Ollama, Open-WebUIのセットアップ
概要
ここでは、AIインフラの導入、GPU設定、DockerおよびLLM(Large Language Model)のセットアップ方法について、具体的な手順と技術的な解説を提供します。
LLM をローカルで実行する理由
LLM をローカルで実行する理由は、次のようなメリットがあるためです。
- コスト効率: OpenAI の GPT-4、Google Gemini などのプロバイダーが提供する大規模な言語モデルを使用している場合、コス トがかかります。 MVP のプロトタイピングや開発には多額のコストはかからないかもしれませんが、最終的には継続的に使用するた めにクレジット カードを登録する必要があります。

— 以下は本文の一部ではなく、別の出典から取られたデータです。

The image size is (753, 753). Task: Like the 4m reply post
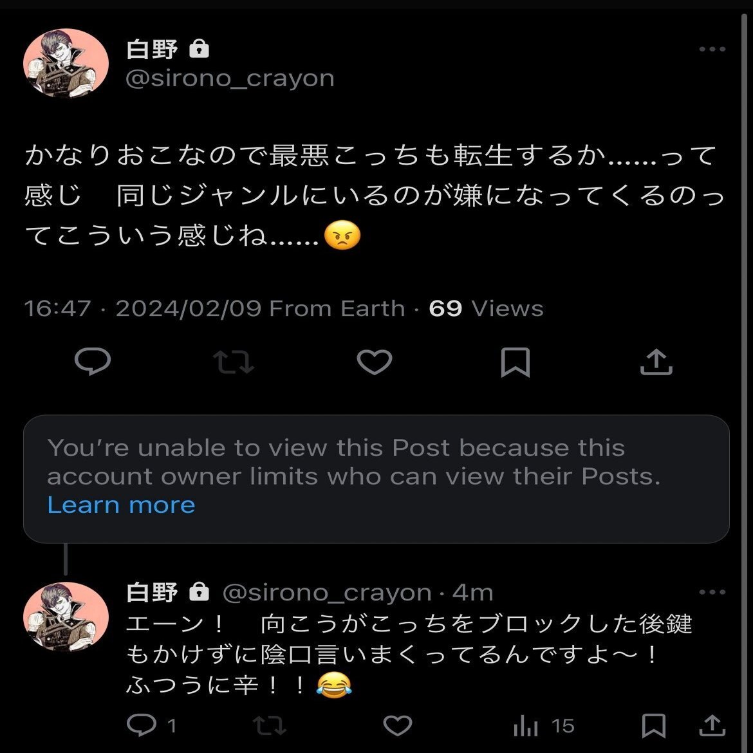pos(398,726)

- 安全: プライベートな文書や機密文書を扱う企業や組織にとって、LLM をローカルで実行することは状況を大きく変える可能性があります。データを安全な環境から流出させる必要がないため、機密情報を含むタスクに最適です。
- オフライン アクセス: ローカル LLM はインターネット接続なしで動作できます。これは、接続が不十分な地域やインターネット アクセスが制限されている状況で有益です。
- 低遅延: ローカル モデルでは、リモート サーバーにリクエストを送信したり、リモート サーバーからの応答を受信したりす る必要がないため、応答時間が短縮されます。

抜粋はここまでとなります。